- [Complete the following]:
a) In the blog post about AI consultancy audit trails, what question do boards most often ask before they commission AI work?
b) Carry on the blog post about AI consultancy audit trails, starting after its final sentence.

- [Text]:
________________________

Skip to main content
    Back to Blog

    Before You Hire an AI Consultancy, Ask for the Audit Trail

    By Zestic AI2026-05-19

    The question we hear most often from boards before they commission AI work is not "can your AI do this?" They already believe it can. The question is: "If something goes wrong, can you show us what happened?"

    Most AI firms cannot answer that question. Not fully. Not in a way that would satisfy a regulator, a non-executive director, or a client whose data was involved. They built the capability first and thought about governance second, which is the natural order of things when a technology moves fast and the pressure to ship is high. But it creates a problem that gets passed directly to the organisations that hire them.

    When you commission AI-delivered work and something goes wrong, the firm's audit gap becomes your governance gap.

    The accountability problem nobody is pricing in

    AI consultancies are proliferating. Most are talented. Many are genuinely capable. But the industry has developed a habit of treating AI agent systems the way early software teams treated source control: as something you add later, once the important work is done.

________________________

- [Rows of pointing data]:
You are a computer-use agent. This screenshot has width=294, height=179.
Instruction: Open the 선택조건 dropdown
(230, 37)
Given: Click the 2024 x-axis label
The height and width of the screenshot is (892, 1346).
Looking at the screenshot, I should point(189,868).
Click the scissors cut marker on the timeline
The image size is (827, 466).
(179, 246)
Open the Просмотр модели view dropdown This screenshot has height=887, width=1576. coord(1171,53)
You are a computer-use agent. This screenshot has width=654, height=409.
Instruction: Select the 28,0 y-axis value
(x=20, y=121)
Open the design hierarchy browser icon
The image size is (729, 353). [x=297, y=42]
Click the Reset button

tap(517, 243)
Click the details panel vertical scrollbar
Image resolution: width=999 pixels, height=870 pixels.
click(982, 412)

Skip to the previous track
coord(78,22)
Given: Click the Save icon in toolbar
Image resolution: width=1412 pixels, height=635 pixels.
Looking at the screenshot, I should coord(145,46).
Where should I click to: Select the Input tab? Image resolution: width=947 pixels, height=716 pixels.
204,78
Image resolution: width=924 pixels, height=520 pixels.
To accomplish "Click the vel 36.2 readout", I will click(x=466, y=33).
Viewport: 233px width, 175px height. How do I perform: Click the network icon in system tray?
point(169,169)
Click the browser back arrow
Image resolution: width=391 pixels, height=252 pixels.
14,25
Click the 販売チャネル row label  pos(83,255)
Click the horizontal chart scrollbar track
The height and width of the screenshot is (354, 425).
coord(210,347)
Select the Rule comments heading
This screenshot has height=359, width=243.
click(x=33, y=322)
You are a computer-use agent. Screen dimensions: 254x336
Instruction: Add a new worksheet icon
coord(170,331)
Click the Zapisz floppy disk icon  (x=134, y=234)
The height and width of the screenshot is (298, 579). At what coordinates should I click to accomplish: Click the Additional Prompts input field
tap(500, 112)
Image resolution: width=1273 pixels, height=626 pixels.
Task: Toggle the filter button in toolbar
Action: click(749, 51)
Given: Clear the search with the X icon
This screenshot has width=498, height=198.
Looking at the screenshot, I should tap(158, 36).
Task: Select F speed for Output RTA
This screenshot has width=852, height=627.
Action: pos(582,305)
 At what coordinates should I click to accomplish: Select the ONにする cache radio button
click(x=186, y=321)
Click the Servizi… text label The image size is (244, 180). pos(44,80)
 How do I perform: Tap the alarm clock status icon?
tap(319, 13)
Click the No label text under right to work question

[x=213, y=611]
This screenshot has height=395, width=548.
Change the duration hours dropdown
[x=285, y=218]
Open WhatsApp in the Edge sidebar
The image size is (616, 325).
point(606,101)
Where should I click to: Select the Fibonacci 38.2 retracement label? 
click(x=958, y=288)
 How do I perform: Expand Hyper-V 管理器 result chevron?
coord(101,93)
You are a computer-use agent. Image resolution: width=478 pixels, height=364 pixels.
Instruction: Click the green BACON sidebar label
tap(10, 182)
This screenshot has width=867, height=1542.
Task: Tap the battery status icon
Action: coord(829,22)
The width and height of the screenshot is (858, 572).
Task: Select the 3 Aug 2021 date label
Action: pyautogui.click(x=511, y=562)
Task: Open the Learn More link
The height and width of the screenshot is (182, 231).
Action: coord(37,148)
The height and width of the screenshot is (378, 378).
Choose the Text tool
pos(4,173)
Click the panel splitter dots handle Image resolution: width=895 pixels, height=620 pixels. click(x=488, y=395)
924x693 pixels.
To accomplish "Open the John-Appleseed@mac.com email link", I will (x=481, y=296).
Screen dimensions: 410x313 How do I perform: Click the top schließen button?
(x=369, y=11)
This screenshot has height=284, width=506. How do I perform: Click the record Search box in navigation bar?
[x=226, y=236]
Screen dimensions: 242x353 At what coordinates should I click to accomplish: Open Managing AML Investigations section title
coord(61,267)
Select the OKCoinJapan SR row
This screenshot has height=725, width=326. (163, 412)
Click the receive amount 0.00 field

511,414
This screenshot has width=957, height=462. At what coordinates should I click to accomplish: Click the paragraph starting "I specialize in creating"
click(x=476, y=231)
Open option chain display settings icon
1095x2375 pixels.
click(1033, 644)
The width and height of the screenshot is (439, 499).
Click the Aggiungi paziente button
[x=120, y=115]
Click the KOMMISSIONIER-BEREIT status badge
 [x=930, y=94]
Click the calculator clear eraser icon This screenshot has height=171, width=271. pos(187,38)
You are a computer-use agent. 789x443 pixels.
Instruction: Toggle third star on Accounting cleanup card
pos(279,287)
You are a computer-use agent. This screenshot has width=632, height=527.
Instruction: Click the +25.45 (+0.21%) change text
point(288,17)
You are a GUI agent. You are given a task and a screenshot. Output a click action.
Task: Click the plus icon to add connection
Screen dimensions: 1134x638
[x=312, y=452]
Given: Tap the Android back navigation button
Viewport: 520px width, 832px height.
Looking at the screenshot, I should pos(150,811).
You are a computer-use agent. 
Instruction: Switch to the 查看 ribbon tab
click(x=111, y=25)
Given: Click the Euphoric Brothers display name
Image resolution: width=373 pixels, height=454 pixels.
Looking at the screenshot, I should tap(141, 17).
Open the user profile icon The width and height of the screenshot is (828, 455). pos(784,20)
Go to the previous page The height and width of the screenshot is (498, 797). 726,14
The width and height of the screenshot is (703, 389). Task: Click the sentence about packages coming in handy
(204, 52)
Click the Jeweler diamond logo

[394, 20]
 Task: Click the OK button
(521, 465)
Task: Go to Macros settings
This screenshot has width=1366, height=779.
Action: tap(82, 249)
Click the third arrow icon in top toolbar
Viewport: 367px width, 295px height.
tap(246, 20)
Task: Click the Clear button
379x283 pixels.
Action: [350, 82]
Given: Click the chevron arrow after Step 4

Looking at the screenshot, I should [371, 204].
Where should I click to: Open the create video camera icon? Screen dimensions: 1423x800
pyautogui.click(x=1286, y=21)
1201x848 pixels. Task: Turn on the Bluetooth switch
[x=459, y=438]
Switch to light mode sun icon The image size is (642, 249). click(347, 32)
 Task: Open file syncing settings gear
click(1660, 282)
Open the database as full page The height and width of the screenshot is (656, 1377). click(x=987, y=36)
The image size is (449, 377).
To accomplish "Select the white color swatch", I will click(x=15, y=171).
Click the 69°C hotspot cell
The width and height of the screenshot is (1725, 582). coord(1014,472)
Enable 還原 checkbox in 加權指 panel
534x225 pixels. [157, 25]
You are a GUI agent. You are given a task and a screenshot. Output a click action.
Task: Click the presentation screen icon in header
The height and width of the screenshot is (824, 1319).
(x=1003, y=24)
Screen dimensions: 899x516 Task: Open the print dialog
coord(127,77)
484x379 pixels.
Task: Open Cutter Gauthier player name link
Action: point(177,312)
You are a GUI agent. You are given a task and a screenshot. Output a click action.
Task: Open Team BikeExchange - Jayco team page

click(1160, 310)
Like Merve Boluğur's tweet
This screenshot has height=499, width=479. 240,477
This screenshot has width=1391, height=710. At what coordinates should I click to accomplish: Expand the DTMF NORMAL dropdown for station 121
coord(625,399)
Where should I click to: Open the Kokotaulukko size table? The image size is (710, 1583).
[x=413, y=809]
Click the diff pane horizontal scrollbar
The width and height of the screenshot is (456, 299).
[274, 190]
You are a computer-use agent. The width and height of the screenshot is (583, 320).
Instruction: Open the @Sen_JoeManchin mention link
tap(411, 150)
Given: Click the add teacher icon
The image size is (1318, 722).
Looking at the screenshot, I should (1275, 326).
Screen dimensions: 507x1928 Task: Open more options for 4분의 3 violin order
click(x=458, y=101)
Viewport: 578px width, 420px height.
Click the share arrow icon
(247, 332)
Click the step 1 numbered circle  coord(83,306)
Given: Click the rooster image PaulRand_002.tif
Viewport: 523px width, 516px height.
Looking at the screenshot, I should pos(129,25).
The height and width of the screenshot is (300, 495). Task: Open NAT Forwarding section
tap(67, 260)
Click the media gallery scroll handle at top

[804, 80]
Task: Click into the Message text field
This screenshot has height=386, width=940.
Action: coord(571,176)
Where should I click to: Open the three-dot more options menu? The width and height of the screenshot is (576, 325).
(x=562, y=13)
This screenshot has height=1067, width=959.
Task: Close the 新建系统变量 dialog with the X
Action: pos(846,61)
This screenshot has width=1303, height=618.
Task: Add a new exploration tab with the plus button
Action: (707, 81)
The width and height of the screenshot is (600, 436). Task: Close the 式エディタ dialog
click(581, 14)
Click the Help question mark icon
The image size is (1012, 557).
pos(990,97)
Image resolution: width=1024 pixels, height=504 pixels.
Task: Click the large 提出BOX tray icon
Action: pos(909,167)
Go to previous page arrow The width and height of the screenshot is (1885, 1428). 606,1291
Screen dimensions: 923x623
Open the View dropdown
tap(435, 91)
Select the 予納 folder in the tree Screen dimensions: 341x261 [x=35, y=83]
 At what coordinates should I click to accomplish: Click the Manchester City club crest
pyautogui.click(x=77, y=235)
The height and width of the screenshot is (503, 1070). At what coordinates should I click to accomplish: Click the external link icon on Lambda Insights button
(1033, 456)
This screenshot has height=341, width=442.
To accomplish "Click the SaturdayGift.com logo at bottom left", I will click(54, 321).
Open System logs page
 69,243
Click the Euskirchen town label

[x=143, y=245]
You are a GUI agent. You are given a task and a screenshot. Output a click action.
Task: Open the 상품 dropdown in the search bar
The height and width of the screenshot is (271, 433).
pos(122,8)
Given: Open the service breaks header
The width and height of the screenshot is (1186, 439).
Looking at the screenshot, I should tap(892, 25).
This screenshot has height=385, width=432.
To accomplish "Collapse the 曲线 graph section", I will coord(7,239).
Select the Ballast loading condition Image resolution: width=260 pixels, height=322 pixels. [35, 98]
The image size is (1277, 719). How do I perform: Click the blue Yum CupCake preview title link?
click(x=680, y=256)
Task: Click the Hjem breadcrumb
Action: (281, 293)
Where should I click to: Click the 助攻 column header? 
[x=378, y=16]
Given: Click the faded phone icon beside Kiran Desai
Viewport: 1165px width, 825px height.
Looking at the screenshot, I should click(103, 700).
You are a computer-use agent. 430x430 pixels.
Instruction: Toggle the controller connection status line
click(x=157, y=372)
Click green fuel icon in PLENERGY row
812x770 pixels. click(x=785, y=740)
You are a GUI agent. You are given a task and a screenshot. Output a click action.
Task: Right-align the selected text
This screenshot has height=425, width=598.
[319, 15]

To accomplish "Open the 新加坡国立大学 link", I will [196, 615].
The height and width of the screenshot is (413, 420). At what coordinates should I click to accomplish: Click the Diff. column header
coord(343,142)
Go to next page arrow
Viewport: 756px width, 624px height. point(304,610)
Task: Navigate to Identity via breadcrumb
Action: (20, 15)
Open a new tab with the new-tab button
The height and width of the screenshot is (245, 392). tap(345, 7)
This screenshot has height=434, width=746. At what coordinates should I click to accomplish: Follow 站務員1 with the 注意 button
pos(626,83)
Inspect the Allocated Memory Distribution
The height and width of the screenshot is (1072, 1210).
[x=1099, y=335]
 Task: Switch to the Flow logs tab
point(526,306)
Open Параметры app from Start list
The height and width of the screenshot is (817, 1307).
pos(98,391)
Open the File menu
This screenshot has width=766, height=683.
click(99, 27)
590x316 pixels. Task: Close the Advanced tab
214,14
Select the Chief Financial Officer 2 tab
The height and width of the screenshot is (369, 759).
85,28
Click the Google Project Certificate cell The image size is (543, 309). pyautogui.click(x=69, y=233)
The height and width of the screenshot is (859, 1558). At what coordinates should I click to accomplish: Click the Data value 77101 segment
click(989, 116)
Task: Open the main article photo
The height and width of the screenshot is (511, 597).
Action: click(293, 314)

________________________

- [Responses]:
a) "If something goes wrong, can you show us what happened?"

b)
    The result is a generation of AI delivery firms that cannot tell you which agent made a specific decision, what information it was given, whether any human reviewed it before it affected a client outcome, or why two identical-looking inputs produced different outputs on different days.

    In a low-stakes context, that is a quality problem. In a regulated industry, with enterprise data, or where AI outputs are feeding real business decisions, it is a liability problem. And it belongs to whoever commissioned the work, not just whoever delivered it.

    Boards are beginning to understand this. The questions are changing. Procurement teams at serious organisations now ask AI vendors to demonstrate explainability as a contractual requirement, not a nice-to-have. Regulators across financial services, healthcare, and public sector are moving in the same direction. The gap between what most AI firms can demonstrate and what the governance environment will soon require is closing fast.

    What good AI governance looks like in delivery

    We built the AI Dark Factory with governance as an architectural principle, not an afterthought. The reason is straightforward: we deliver AI to clients in regulated industries, and we cannot afford to be the firm that cannot explain itself.

    There are three elements that matter.

    Separation of production from governance. The agents that write and build must never be the same agents that evaluate whether what was built is safe, correct, and appropriate. This sounds obvious. Very few systems actually enforce it. In our factory, it is a hard architectural rule. No agent reviews its own output. A separate governance layer makes that call, independently, every time.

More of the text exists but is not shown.